June 24, 2017
Cy-Fair alumnus Chris Kiklas’s co-authored investment book, “Rich On Fifty,” released on the Amazon Kindle on May 4.
By Ethan Roebuck and Mason Cheney, Cy-Fair HS
June 24, 2017—Chris Kiklas, a 1994 Cy-Fair High School graduate, and his team of investors have discovered that someone with no history in investing can still create a fun and rewarding experience out of it.
During the 2008 recession, Kiklas and his team each wrote 20 questions they had about investing and discussed them as a group. From these recorded conversations, many ideas and principles of investing were formed.
The result was a book, “Rich On Fifty,” co-authored by Jan Johnson and Jason Smith, which was published on May 4. Available on Kindle with a paperback version planned for the future, the book instructs beginning investors on how to build wealth through investment clubs with friends.
“I don’t look at business, investing or anything else from a ‘business’ perspective; that’s not what my background is,” Kiklas said. “My background is looking at lots of different things and figuring out what’s going to work, and taking that approach into business.”
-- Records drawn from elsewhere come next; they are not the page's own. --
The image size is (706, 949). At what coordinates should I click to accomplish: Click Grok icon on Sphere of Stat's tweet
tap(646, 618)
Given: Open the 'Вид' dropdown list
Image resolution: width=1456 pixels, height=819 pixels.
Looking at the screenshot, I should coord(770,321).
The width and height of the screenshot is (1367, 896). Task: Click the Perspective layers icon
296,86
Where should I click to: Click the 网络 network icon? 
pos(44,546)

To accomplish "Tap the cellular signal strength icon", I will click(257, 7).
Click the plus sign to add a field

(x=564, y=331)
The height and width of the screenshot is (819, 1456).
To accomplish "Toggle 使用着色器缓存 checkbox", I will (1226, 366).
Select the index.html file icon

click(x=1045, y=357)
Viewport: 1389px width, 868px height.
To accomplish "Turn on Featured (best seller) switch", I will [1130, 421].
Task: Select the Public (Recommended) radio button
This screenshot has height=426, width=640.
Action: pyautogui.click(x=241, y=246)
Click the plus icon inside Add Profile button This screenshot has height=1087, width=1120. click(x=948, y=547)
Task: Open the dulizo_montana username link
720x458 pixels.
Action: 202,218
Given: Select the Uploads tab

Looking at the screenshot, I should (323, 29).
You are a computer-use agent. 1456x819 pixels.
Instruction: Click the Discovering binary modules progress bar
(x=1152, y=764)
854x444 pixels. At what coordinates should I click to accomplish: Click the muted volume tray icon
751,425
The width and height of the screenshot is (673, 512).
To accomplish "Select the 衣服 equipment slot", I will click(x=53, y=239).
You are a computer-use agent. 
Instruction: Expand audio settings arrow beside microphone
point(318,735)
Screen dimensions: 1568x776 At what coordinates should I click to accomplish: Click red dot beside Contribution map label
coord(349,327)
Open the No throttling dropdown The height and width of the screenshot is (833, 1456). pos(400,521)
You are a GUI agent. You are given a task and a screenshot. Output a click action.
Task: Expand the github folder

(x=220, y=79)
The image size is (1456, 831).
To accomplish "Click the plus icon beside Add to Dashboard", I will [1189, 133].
Each year since 2008, Kiklas’s investment club has beat the S&P 500, “a collection of 500 companies that get lumped in and they track [their progress.] The companies that are generally successful measure their performance against the average rate of return for these S&P stocks. It’s kind of like a benchmark to grade yourself against,” he said.
In this 8- to 15-member club, each individual puts down $50 to invest in shares. The group discusses companies that interest them, including what companies stand for and have the potential for gaining value. When a company has been decided upon, the collective money is used to purchase shares at a very low impact to each person.
His group has previously invested in exponentially growing companies such as Tesla and Netflix. Their Apple investment of $400 turned into a $1,000 value in one year.
He and his team are also preparing an online course for the late summer that will take a potential investor step-by-step through the process. Outside of investing, Kiklas has also served as a president for a software company in Houston and as a CEO for a company in the Philippines.
Kiklas credits much of his success in life to his time at Cy-Fair High School, where he learned to have a “just do it” attitude. He maintained a busy schedule, including extracurricular activities such as marching band, French club and the National Honor Society.
“I think what was valuable in Cy-Fair,” Kiklas said, “it’s not every school that has a journalism department, or that has a band and an orchestra, or that teaches languages that aren’t just Spanish.”
Kiklas encouraged young people to gain an understanding of investing as soon as they can so they can begin saving and handling money intelligently, with long-term goals in mind to keep things in perspective as they go through high school.
“It’s only four years,” Kiklas said. “[You can] get through it.”
He also mentioned that he still feels a lot of connection and pride with Cy-Fair, a spirit that is unlike any other school he knows of.
“Without the education that I received in Cy-Fair, from first grade through my senior year, I would not be the person I am today, and that includes writing this book,” he said.